Disney’s “Best Christmas Ever”: Doodles, Imagination, and Real Holiday Magic
Julian Vega
Written by Julian Vega in Ad Frontier Advertising Creative

Disney’s “Best Christmas Ever”: Doodles, Imagination, and Real Holiday Magic

When was the last time a campaign made you feel like a kid again—without sugar-coating the reality? That’s the vibe of Disney’s latest holiday piece, “A Disney Holiday Short: Best Christmas Ever.” Directed by Taika Waititi, it’s the kind of film that reminds you holiday ads don’t always need pine trees and slow zooms—they need a little mischief, imagination, and heart.

The story opens with a little girl who doodles in the margins of her homework, notes, and wish list. On Christmas Day, instead of Santa leaving toys, he misreads her drawing and brings her doodle—named Doodle—to life. That animated friend (voiced by film legend John Goodman) and the girl forge an unlikely bond, navigating holiday lights, snow-slick streets, and the tender awkwardness of what it means to be seen and valued.

Visually, the short blends classic Disney polish with sketchbook coziness. Scenes shift from warm interiors to sudden magical moments—ink lines shimmering into real shapes, doodles animated in real space, and that familiar palette of red, gold, and evergreen reframed through a child’s eye. Directed by Waititi, it also carries his signature mix of quirky humor and emotional sincerity.

But the magic isn’t just in making a doodle real—it’s in what Disney does next. This film is the anchor for their global “Make Someone’s Holiday Magic” campaign. Beyond the short, these moments cascade into parks, retail activations, experience zones, and social spots. Families are encouraged to submit their own doodles via QR code, and an interactive installation in Times Square will bring select ones to life on billboard screens. It’s storytelling rooted in participation.

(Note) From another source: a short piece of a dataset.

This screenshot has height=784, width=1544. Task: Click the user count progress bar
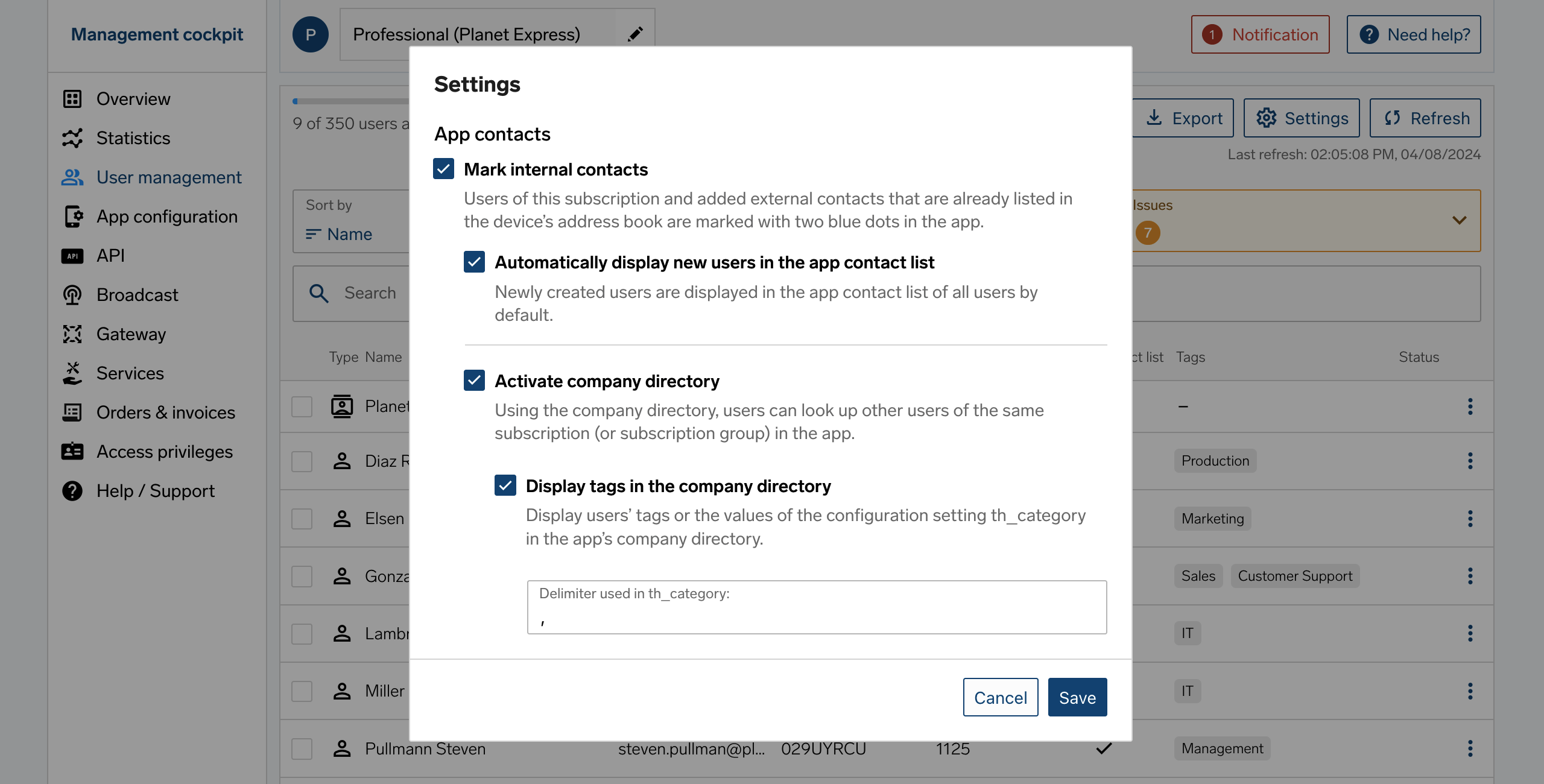coord(351,101)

In a world where holiday ads often feel rehearsed, Disney chose wonder over formula. There’s no grand product push or buy-now line. Instead, there’s invitation: create, connect, imagine. It’s not about giving a gift; it’s about giving a spark. And in a season full of expectations and obligations, that’s huge.

Disney didn’t just launch a holiday spot—they reignited why the stories matter in the first place: for kids, for families, for us. For moments when a line is crossed, a doodle becomes a friend, and magic doesn’t need CGI—it just needs belief.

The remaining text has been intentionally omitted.